Helgrind (Valgrind) and OpenMP (C): avoiding false

2019-01-23 22:49发布

问题:

The documentation for the Valgrind thread error detection tool Helgrind, found here

warns that, if you use GCC to compile your OpenMP code, GCC's OpenMP runtime library (libgomp.so) will cause a chaos of false positive reports of data races, because of its use of atomic machine instructions and Linux futex system calls instead of POSIX pthreads primitives. It tells you that you can solve this problem, however, by recompiling GCC with the --disable-linux-futex configuration option.

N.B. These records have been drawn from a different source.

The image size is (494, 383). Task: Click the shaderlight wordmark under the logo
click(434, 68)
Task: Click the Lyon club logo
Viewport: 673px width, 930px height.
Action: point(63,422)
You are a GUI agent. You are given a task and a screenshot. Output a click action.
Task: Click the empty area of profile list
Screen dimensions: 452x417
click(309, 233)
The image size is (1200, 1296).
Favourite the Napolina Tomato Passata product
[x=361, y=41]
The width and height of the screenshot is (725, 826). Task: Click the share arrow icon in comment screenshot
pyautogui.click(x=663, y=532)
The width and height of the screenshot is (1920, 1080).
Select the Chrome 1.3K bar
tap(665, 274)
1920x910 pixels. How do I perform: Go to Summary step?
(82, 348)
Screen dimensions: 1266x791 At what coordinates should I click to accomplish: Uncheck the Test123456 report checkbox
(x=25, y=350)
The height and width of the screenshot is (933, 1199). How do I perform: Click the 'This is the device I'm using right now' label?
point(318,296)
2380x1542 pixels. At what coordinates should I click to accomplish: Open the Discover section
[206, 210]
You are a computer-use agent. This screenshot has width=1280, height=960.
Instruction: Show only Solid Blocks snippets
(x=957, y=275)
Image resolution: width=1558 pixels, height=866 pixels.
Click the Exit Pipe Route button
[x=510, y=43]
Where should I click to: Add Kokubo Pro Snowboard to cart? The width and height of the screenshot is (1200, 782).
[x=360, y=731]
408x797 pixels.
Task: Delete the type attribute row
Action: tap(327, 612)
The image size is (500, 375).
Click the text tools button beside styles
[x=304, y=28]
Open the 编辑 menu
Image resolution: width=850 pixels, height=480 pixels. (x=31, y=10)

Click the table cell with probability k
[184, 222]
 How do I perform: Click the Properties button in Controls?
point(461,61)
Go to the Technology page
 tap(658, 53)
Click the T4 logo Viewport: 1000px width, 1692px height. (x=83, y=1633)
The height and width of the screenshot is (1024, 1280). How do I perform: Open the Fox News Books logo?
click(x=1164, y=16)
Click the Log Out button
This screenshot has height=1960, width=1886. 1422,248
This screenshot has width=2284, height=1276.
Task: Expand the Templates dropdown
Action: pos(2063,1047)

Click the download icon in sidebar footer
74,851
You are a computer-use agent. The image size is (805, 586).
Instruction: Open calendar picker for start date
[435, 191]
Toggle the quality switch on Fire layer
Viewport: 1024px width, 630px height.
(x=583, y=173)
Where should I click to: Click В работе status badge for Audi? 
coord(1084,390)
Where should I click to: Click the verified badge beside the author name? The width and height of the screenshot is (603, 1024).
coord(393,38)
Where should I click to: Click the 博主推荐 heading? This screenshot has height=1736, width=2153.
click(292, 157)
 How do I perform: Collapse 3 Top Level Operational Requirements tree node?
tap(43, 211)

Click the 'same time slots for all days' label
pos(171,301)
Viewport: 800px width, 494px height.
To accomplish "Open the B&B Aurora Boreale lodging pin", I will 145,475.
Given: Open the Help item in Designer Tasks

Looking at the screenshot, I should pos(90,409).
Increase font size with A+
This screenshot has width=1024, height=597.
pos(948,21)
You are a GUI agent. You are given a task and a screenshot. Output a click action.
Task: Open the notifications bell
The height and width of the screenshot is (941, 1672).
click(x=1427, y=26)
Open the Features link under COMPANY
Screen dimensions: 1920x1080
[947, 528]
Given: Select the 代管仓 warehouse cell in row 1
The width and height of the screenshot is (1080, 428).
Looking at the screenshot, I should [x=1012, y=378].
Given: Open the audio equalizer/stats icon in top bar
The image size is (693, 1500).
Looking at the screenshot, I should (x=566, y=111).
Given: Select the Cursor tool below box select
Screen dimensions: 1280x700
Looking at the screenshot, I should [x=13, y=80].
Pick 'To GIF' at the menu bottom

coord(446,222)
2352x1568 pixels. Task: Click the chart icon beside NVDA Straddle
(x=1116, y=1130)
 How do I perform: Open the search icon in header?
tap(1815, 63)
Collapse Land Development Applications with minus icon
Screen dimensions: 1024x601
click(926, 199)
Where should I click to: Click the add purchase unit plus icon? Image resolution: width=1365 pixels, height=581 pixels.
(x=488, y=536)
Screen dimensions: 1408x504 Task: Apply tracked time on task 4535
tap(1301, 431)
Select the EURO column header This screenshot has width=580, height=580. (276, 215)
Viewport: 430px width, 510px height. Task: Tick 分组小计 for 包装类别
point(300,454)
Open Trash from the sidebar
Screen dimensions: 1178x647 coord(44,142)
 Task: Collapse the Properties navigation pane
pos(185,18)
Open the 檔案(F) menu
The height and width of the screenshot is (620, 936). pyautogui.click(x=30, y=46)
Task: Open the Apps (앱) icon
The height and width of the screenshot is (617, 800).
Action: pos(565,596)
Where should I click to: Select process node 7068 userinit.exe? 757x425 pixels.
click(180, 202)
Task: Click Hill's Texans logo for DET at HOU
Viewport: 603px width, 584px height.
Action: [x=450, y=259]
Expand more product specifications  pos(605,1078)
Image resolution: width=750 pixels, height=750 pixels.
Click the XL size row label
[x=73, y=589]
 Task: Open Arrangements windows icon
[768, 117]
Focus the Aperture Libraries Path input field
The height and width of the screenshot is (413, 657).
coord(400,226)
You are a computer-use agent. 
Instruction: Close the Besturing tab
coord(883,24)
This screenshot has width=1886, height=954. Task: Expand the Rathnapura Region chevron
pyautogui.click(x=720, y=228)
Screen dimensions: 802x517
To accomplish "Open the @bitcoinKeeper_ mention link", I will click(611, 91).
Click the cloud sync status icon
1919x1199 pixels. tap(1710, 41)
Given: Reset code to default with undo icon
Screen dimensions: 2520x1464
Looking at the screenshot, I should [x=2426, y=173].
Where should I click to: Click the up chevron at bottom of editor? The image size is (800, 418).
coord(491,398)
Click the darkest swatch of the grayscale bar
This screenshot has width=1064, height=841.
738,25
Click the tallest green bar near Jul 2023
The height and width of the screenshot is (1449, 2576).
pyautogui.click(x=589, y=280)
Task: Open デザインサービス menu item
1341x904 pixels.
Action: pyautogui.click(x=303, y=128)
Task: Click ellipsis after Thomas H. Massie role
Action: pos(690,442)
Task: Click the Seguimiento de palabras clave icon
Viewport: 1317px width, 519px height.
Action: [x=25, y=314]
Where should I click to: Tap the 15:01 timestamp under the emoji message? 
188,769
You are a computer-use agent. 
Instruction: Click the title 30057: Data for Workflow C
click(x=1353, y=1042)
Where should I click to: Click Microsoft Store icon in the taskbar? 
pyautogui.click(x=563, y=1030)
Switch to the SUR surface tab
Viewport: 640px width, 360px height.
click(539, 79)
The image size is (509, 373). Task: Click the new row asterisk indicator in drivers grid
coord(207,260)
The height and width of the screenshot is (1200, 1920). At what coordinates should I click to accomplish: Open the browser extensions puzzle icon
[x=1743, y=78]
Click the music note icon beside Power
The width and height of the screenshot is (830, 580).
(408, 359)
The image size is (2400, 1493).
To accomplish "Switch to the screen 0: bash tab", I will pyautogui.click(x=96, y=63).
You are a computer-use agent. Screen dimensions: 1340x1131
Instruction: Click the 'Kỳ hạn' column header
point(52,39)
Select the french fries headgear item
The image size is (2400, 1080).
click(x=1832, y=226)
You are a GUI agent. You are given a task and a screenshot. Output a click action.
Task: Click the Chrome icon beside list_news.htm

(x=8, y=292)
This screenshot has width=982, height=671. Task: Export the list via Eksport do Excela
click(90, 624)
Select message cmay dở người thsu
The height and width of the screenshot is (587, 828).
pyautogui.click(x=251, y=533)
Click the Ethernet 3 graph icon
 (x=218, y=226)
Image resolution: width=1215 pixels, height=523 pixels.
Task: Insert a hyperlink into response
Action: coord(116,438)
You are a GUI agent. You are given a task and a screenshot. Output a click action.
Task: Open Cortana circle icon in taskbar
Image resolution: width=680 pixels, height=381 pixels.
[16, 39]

So I tried this. I compiled and installed to a local directory (~/GCC_Valgrind/gcc_install) a new GCC version 4.7.0 (the latest release as of this writing) with the --disable-linux-futex configuration option. I then created a small OpenMP test program (test1.c) that has no visible data races:

/* test1.c */

#include <omp.h>
#include <stdio.h>
#include <stdlib.h>

#define NUM_THREADS 2

int a[NUM_THREADS];

int main(void) {
        int i;
#pragma omp parallel num_threads(NUM_THREADS)
        {
                int tid = omp_get_thread_num();
                a[tid] = tid + 1;
        }
        for (i = 0; i < NUM_THREADS; i++)
                printf("%d ", a[i]);
        printf("\n");
        return EXIT_SUCCESS;
}

I compiled this program as follows

~/GCC_Valgrind/gcc_install/bin/gcc -Wall -fopenmp  -static -L~/GCC_Valgrind/gcc_install/lib64 -L~/GCC_Valgrind/gcc_install/lib -o test1 test1.c

However, I got 30 false positive data race reports!--all occurring in libgomp code. I then compiled test1.c without the -static flag, and ran Helgrind on it again. This time, I got only 9 false positive data race reports, but that is still too many--and, without the -static flag, I cannot trace the supposed race in the libgomp code.

Has anybody found a way to reduce, if not eliminate, the number of false positive data race reports from Helgrind applied to an OpenMP program compiled with GCC? Thanks!

回答1:

Sorry to put this in as an answer since it's more of a comment, but it's too long to fit in as a comment, so here goes:

From the site you referenced.

Runtime support library for GNU OpenMP (part of GCC), at least for GCC versions 4.2 and 4.3. The GNU OpenMP runtime library (libgomp.so) constructs its own synchronisation primitives using combinations of atomic memory instructions and the futex syscall, which causes total chaos since in Helgrind since it cannot "see" those.

Fortunately, this can be solved using a configuration-time option (for GCC). Rebuild GCC from source, and configure using --disable-linux-futex. This makes libgomp.so use the standard POSIX threading primitives instead. Note that this was tested using GCC 4.2.3 and has not been re-tested using more recent GCC versions. We would appreciate hearing about any successes or failures with more recent versions.

as you mentioned in your post, this has to do with libgomp.so, but that's a shared object, so I don't see how you can pass the -static flag and still use that library. Am I just misinformed?



回答2:

Steps which will make it work:

  1. Recompile gcc (including libgomp) using --disable-linux-futex
  2. Make sure you use the futex free gcc when compiling your program.
  3. Make sure the system will load the futex free libgomp when executing your program (the library is usually in GCC-OBJ-DIR/PLATFORM/libgomp/.libs). For example by setting the LD_LIBRARY_PATH environment variable:

export LD_LIBRARY_PATH=~/gcc-4.8.1-nofutex/x86_64-unknown-linux-gnu/libgomp/.libs: